> _THE REQUEST_:
Copy out the records word for word, starting at the line that contains "The height and" and continuing through the end of the records, with both ends included. Leave the pictures out of your copy.

> _RAW RECORDS_:
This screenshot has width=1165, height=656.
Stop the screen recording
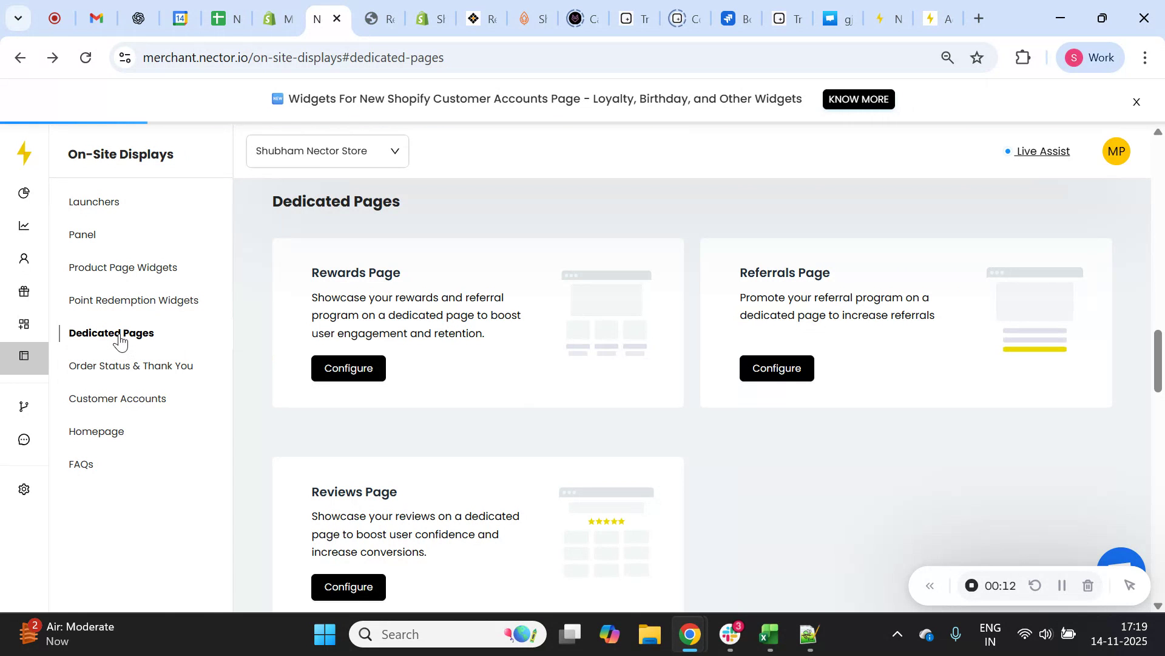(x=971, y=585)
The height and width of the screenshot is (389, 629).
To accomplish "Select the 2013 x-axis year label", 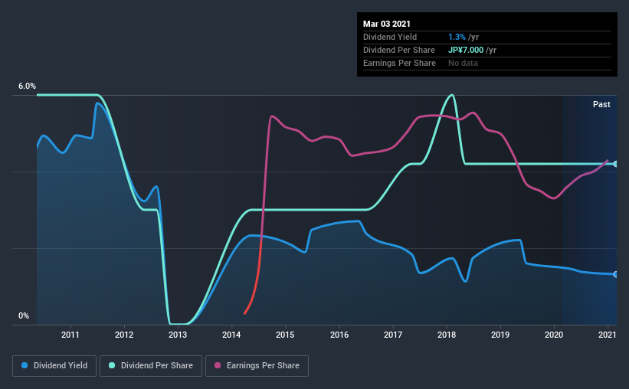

> _RESULT_:
The height and width of the screenshot is (389, 629).
To accomplish "Select the 2013 x-axis year label", 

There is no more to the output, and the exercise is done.